## The request
Copy the following lines without any changes, covering every record.

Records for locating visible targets
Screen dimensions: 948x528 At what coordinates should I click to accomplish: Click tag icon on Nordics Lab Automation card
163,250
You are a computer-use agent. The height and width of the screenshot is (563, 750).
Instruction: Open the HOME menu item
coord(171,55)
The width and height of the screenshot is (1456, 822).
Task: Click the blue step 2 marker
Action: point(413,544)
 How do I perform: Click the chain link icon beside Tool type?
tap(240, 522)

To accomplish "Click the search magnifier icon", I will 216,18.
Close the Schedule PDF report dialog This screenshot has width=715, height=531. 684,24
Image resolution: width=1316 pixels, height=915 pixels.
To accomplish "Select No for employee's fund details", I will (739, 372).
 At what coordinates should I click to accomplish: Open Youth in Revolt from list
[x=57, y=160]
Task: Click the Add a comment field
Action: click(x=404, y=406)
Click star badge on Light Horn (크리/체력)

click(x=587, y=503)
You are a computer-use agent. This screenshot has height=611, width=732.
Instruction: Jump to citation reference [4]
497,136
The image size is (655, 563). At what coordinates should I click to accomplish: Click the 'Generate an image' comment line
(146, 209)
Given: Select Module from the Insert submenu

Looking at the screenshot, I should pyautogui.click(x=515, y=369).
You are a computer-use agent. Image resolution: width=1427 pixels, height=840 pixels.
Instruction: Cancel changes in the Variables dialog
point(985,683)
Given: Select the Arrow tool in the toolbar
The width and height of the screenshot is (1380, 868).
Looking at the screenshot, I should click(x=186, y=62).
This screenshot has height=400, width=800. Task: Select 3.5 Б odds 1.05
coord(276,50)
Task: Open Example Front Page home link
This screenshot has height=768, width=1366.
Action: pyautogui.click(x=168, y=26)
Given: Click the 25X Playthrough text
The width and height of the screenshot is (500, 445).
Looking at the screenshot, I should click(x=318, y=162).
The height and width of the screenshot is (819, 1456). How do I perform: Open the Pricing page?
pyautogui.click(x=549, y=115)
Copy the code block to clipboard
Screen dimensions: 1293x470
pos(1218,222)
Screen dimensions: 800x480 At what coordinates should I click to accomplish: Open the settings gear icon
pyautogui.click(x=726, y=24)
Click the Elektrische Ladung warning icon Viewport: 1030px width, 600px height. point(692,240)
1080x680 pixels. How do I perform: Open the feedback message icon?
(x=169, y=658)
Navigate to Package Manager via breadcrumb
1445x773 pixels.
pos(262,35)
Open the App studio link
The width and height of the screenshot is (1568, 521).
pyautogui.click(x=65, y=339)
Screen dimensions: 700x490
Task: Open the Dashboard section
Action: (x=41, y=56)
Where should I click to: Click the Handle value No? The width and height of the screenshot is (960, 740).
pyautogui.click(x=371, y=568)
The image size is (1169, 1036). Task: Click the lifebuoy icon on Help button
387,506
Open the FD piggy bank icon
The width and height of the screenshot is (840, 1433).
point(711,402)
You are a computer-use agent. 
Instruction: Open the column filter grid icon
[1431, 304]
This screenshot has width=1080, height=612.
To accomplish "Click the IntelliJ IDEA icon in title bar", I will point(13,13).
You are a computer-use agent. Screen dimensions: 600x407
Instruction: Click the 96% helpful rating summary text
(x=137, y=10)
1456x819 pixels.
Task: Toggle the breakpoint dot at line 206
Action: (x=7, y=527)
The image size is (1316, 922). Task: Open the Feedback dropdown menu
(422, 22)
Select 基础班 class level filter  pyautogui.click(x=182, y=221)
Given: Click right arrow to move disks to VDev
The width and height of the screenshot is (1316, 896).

## Output
Screen dimensions: 948x528 At what coordinates should I click to accomplish: Click tag icon on Nordics Lab Automation card
163,250
You are a computer-use agent. The height and width of the screenshot is (563, 750).
Instruction: Open the HOME menu item
coord(171,55)
The width and height of the screenshot is (1456, 822).
Task: Click the blue step 2 marker
Action: point(413,544)
 How do I perform: Click the chain link icon beside Tool type?
tap(240, 522)

To accomplish "Click the search magnifier icon", I will 216,18.
Close the Schedule PDF report dialog This screenshot has width=715, height=531. 684,24
Image resolution: width=1316 pixels, height=915 pixels.
To accomplish "Select No for employee's fund details", I will (739, 372).
 At what coordinates should I click to accomplish: Open Youth in Revolt from list
[x=57, y=160]
Task: Click the Add a comment field
Action: click(x=404, y=406)
Click star badge on Light Horn (크리/체력)

click(x=587, y=503)
You are a computer-use agent. This screenshot has height=611, width=732.
Instruction: Jump to citation reference [4]
497,136
The image size is (655, 563). At what coordinates should I click to accomplish: Click the 'Generate an image' comment line
(146, 209)
Given: Select Module from the Insert submenu

Looking at the screenshot, I should pyautogui.click(x=515, y=369).
You are a computer-use agent. Image resolution: width=1427 pixels, height=840 pixels.
Instruction: Cancel changes in the Variables dialog
point(985,683)
Given: Select the Arrow tool in the toolbar
The width and height of the screenshot is (1380, 868).
Looking at the screenshot, I should click(x=186, y=62).
This screenshot has height=400, width=800. Task: Select 3.5 Б odds 1.05
coord(276,50)
Task: Open Example Front Page home link
This screenshot has height=768, width=1366.
Action: pyautogui.click(x=168, y=26)
Given: Click the 25X Playthrough text
The width and height of the screenshot is (500, 445).
Looking at the screenshot, I should click(x=318, y=162).
The height and width of the screenshot is (819, 1456). How do I perform: Open the Pricing page?
pyautogui.click(x=549, y=115)
Copy the code block to clipboard
Screen dimensions: 1293x470
pos(1218,222)
Screen dimensions: 800x480 At what coordinates should I click to accomplish: Open the settings gear icon
pyautogui.click(x=726, y=24)
Click the Elektrische Ladung warning icon Viewport: 1030px width, 600px height. point(692,240)
1080x680 pixels. How do I perform: Open the feedback message icon?
(x=169, y=658)
Navigate to Package Manager via breadcrumb
1445x773 pixels.
pos(262,35)
Open the App studio link
The width and height of the screenshot is (1568, 521).
pyautogui.click(x=65, y=339)
Screen dimensions: 700x490
Task: Open the Dashboard section
Action: (x=41, y=56)
Where should I click to: Click the Handle value No? The width and height of the screenshot is (960, 740).
pyautogui.click(x=371, y=568)
The image size is (1169, 1036). Task: Click the lifebuoy icon on Help button
387,506
Open the FD piggy bank icon
The width and height of the screenshot is (840, 1433).
point(711,402)
You are a computer-use agent. 
Instruction: Open the column filter grid icon
[1431, 304]
This screenshot has width=1080, height=612.
To accomplish "Click the IntelliJ IDEA icon in title bar", I will point(13,13).
You are a computer-use agent. Screen dimensions: 600x407
Instruction: Click the 96% helpful rating summary text
(x=137, y=10)
1456x819 pixels.
Task: Toggle the breakpoint dot at line 206
Action: (x=7, y=527)
The image size is (1316, 922). Task: Open the Feedback dropdown menu
(422, 22)
Select 基础班 class level filter  pyautogui.click(x=182, y=221)
Given: Click right arrow to move disks to VDev
The width and height of the screenshot is (1316, 896).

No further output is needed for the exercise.